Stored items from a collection
^^^^^^^^^^^^^^^^

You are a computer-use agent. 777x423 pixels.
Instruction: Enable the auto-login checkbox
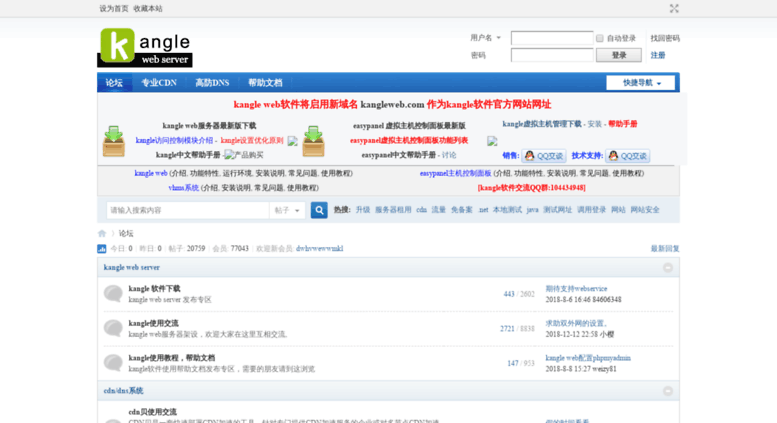(x=600, y=38)
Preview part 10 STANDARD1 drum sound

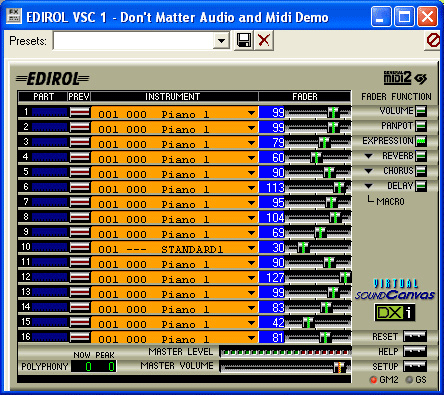click(x=80, y=247)
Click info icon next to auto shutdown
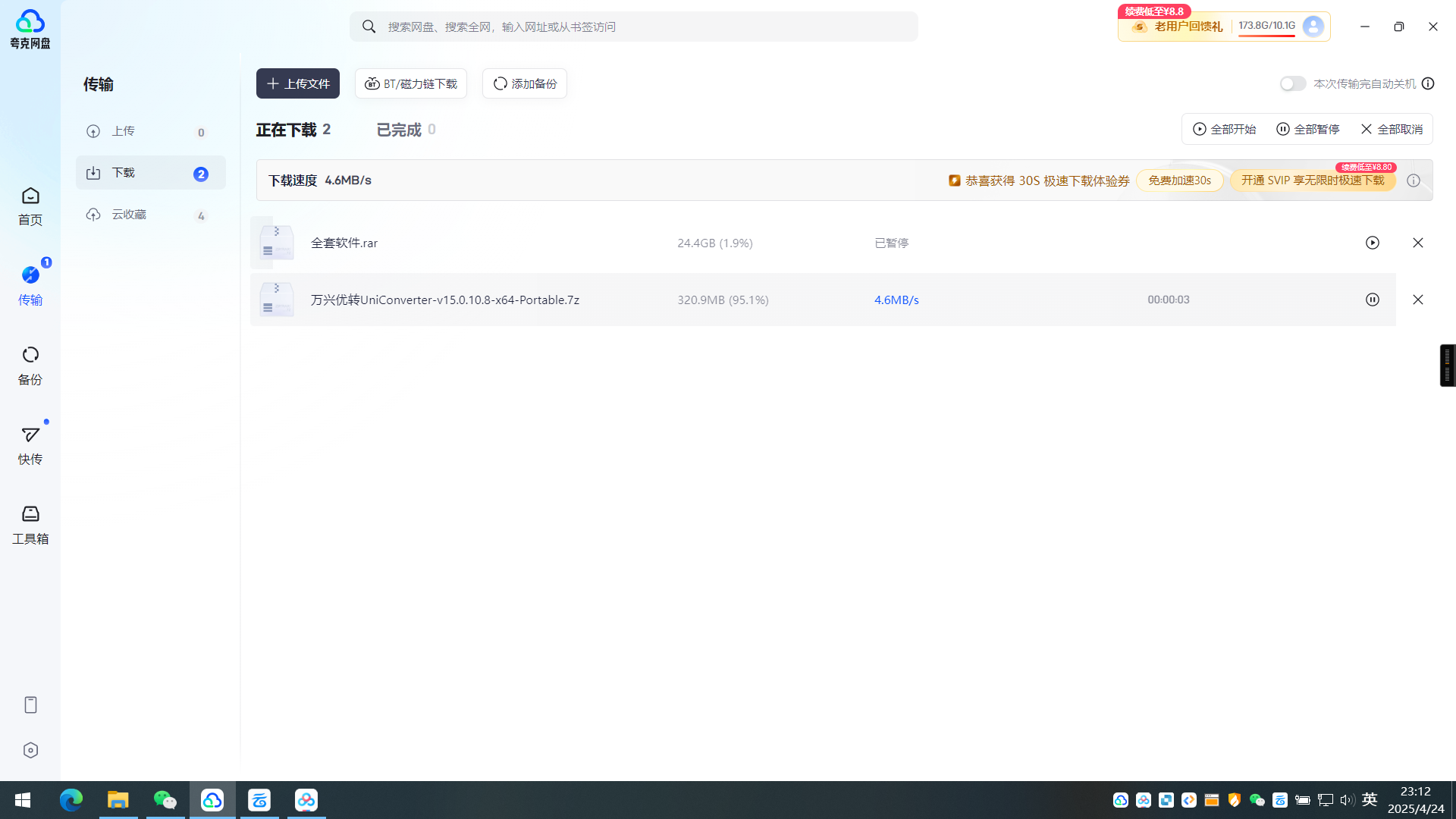1456x819 pixels. tap(1428, 83)
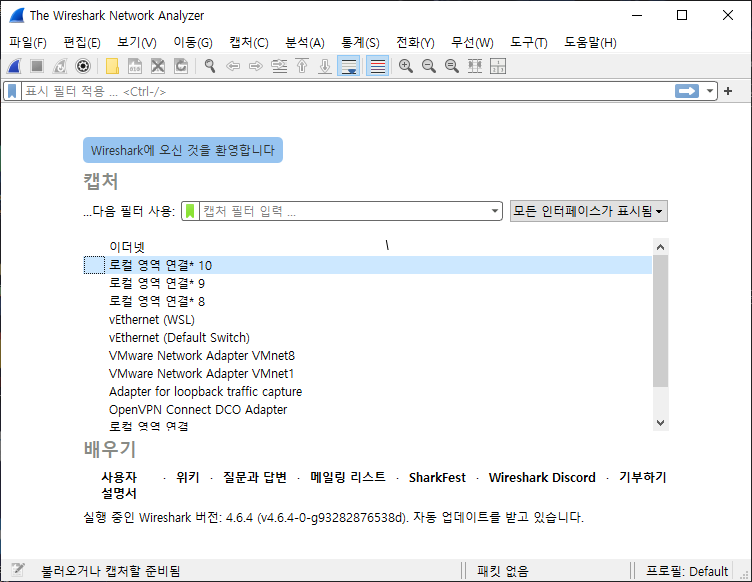Expand the display filter history dropdown
Viewport: 752px width, 582px height.
711,91
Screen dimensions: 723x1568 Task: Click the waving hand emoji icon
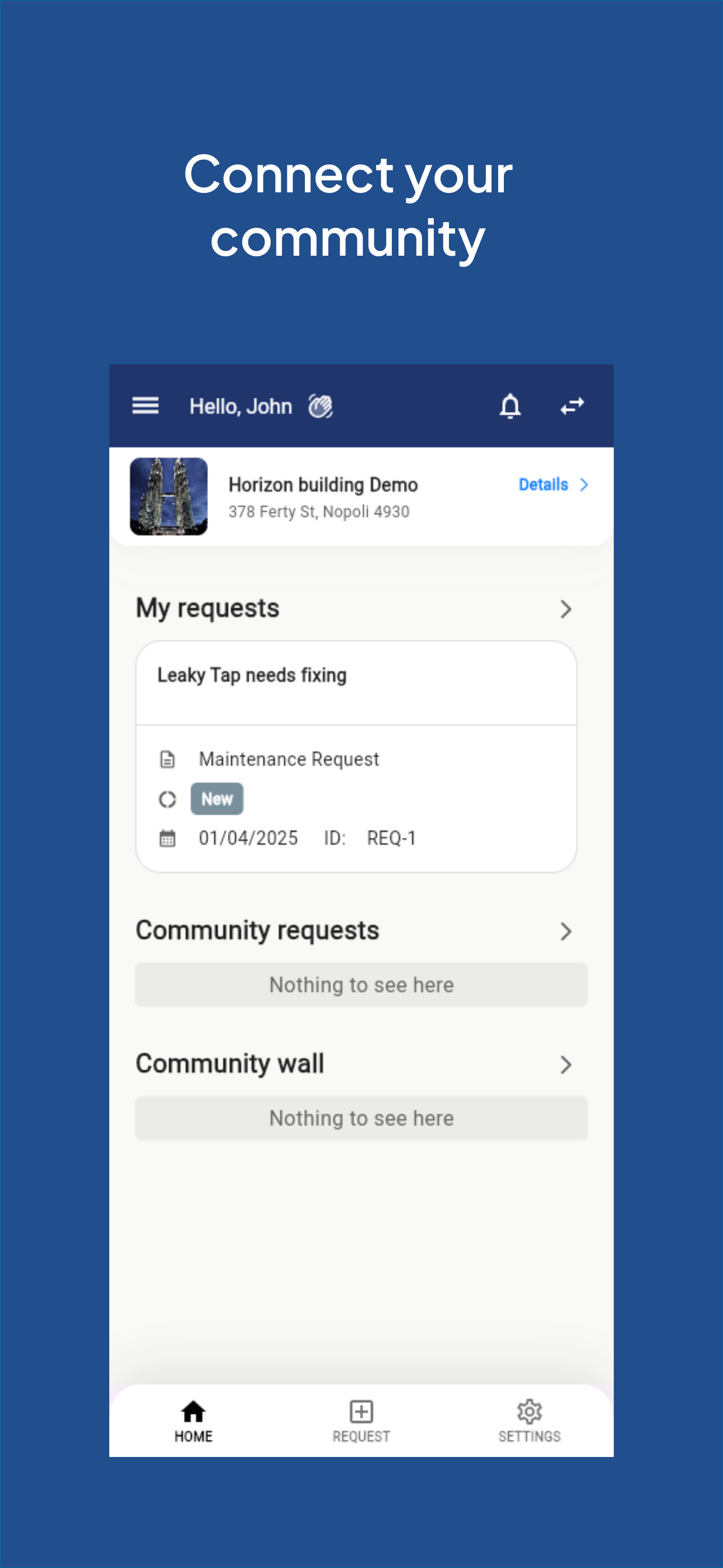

^^^^^^^^^^^^^^^^

Work required:
Keep every word of the lines above unchanged in the copy, and omit the pictures.

Worked solution:
You are a computer-use agent. 777x423 pixels.
Instruction: Enable the auto-login checkbox
(x=600, y=38)
Preview part 10 STANDARD1 drum sound

click(x=80, y=247)
Click info icon next to auto shutdown
1456x819 pixels. tap(1428, 83)
Expand the display filter history dropdown
Viewport: 752px width, 582px height.
711,91
Screen dimensions: 723x1568 Task: Click the waving hand emoji icon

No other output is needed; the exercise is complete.